A rise in unintentional overdose visits to some of the region’s hospitals - including Orillia Soldiers' Memorial Hospital (OSMH) - has been alarming enough for health officials to issue an alert.

The Simcoe Muskoka District Health Unit has released data showing opioid and other drug-related overdoses have been on the rise in recent weeks.

In a memo to Orillia city councillors Friday, Colleen Simpson, manager of 911 and emergency planning for the County of Simcoe, sounded the alarm bell.

"The Simcoe Muskoka District Health unit has observed an unexpected increase in emergency department visits for supsected drug overdoes at (area) hospitals participating in the acute care enhanced surveillance (ACES) system over the past two weeks," Simpson outlines in her memo.

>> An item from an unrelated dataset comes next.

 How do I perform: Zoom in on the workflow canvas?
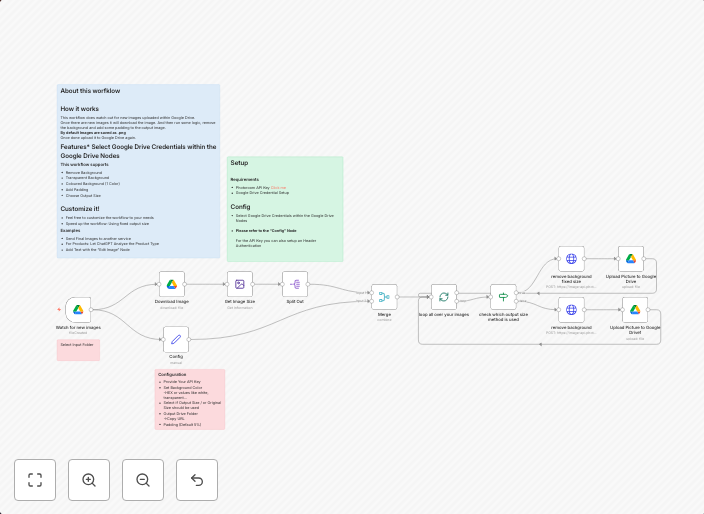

"While there are slight elevations in a number of hospitals the one hospital with a significant elevation is (OSMH), at approximately double their baseline," she reported. 

She said the hospital is aware of this and "have confirmed the elevation." 

She said ACES data has not identified any specifice type of drug that is driving this increase, "as the vast majority of these visits" is from an unspecific overdose.

Dr. Lisa Simon, the health unit's associate medical officer of health, confirms the data deals with unintentional overdoses.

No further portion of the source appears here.